(Collected data)
________
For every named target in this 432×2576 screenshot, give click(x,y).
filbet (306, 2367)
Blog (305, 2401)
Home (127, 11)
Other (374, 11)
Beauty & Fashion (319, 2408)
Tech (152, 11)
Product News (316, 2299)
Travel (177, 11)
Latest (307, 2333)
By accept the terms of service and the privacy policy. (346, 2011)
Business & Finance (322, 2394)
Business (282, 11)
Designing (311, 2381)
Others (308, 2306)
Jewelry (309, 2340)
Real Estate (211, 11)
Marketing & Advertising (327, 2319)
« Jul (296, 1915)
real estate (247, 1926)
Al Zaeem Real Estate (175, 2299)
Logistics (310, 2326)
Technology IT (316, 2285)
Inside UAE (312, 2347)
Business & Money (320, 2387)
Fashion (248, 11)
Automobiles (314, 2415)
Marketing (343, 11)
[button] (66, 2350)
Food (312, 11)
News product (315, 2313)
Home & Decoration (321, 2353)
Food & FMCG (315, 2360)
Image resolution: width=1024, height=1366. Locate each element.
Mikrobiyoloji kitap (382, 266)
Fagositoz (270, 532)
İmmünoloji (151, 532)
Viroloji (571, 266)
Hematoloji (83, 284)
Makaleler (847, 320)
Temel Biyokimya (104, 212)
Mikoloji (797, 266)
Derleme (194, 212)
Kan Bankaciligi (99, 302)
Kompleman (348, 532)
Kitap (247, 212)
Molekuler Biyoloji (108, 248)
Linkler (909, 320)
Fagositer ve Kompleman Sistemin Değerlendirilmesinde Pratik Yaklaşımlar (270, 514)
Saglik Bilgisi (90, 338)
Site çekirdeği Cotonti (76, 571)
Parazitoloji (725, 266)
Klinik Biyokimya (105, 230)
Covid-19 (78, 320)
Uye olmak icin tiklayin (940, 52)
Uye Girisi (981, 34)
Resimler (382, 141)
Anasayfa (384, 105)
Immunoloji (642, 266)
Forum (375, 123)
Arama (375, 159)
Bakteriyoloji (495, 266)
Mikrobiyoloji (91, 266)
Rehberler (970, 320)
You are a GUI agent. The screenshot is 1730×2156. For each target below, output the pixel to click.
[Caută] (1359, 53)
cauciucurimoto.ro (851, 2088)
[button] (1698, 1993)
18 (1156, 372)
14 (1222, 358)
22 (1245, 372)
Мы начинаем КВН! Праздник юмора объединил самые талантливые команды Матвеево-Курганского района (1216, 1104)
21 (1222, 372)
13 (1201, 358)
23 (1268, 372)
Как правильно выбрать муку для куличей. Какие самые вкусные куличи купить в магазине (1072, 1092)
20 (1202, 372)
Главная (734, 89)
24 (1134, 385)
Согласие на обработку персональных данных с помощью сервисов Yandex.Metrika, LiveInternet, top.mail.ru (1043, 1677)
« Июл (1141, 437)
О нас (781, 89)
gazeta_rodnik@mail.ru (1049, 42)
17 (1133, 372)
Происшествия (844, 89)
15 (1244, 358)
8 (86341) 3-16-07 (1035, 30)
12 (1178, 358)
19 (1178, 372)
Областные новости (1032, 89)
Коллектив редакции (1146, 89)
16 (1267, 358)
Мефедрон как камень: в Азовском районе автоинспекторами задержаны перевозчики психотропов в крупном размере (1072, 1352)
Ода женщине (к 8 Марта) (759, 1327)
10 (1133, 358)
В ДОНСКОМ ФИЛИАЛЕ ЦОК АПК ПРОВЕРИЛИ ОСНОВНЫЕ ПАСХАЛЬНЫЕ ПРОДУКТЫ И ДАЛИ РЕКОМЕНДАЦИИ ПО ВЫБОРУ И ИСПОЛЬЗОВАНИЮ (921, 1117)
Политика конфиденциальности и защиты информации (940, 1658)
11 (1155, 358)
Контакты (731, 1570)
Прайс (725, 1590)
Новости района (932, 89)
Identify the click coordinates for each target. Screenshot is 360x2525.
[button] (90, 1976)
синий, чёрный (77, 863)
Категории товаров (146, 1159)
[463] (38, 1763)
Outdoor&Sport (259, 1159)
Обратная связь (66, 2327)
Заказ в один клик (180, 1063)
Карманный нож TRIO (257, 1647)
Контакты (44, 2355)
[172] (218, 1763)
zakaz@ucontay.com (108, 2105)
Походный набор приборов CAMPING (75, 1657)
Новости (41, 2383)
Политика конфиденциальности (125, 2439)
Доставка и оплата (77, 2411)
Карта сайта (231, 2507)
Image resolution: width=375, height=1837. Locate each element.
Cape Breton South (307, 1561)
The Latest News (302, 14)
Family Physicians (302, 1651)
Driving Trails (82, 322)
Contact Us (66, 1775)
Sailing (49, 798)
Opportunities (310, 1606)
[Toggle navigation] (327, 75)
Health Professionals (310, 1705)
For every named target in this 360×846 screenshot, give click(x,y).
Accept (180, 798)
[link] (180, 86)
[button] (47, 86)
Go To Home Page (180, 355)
________
Copy out each line of the data above, exactly, if it lies between the line holding "17 (1133, 372)" and the line holding "Health Professionals (310, 1705)", inclusive; copy no other line.

● Expected answer:
17 (1133, 372)
Происшествия (844, 89)
15 (1244, 358)
8 (86341) 3-16-07 (1035, 30)
12 (1178, 358)
19 (1178, 372)
Областные новости (1032, 89)
Коллектив редакции (1146, 89)
16 (1267, 358)
Мефедрон как камень: в Азовском районе автоинспекторами задержаны перевозчики психотропов в крупном размере (1072, 1352)
Ода женщине (к 8 Марта) (759, 1327)
10 (1133, 358)
В ДОНСКОМ ФИЛИАЛЕ ЦОК АПК ПРОВЕРИЛИ ОСНОВНЫЕ ПАСХАЛЬНЫЕ ПРОДУКТЫ И ДАЛИ РЕКОМЕНДАЦИИ ПО ВЫБОРУ И ИСПОЛЬЗОВАНИЮ (921, 1117)
Политика конфиденциальности и защиты информации (940, 1658)
11 (1155, 358)
Контакты (731, 1570)
Прайс (725, 1590)
Новости района (932, 89)
Identify the click coordinates for each target. Screenshot is 360x2525.
[button] (90, 1976)
синий, чёрный (77, 863)
Категории товаров (146, 1159)
[463] (38, 1763)
Outdoor&Sport (259, 1159)
Обратная связь (66, 2327)
Заказ в один клик (180, 1063)
Карманный нож TRIO (257, 1647)
Контакты (44, 2355)
[172] (218, 1763)
zakaz@ucontay.com (108, 2105)
Походный набор приборов CAMPING (75, 1657)
Новости (41, 2383)
Политика конфиденциальности (125, 2439)
Доставка и оплата (77, 2411)
Карта сайта (231, 2507)
Image resolution: width=375, height=1837. Locate each element.
Cape Breton South (307, 1561)
The Latest News (302, 14)
Family Physicians (302, 1651)
Driving Trails (82, 322)
Contact Us (66, 1775)
Sailing (49, 798)
Opportunities (310, 1606)
[Toggle navigation] (327, 75)
Health Professionals (310, 1705)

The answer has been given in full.